▸ What you should do
Copy the rows below word for word, with every line unchanged.

▸ Supplied entries
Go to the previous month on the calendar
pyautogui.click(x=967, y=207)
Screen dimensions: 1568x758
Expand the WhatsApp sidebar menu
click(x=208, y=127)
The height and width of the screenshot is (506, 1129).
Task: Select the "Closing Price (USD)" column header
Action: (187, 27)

▸ The result
Go to the previous month on the calendar
pyautogui.click(x=967, y=207)
Screen dimensions: 1568x758
Expand the WhatsApp sidebar menu
click(x=208, y=127)
The height and width of the screenshot is (506, 1129).
Task: Select the "Closing Price (USD)" column header
Action: (187, 27)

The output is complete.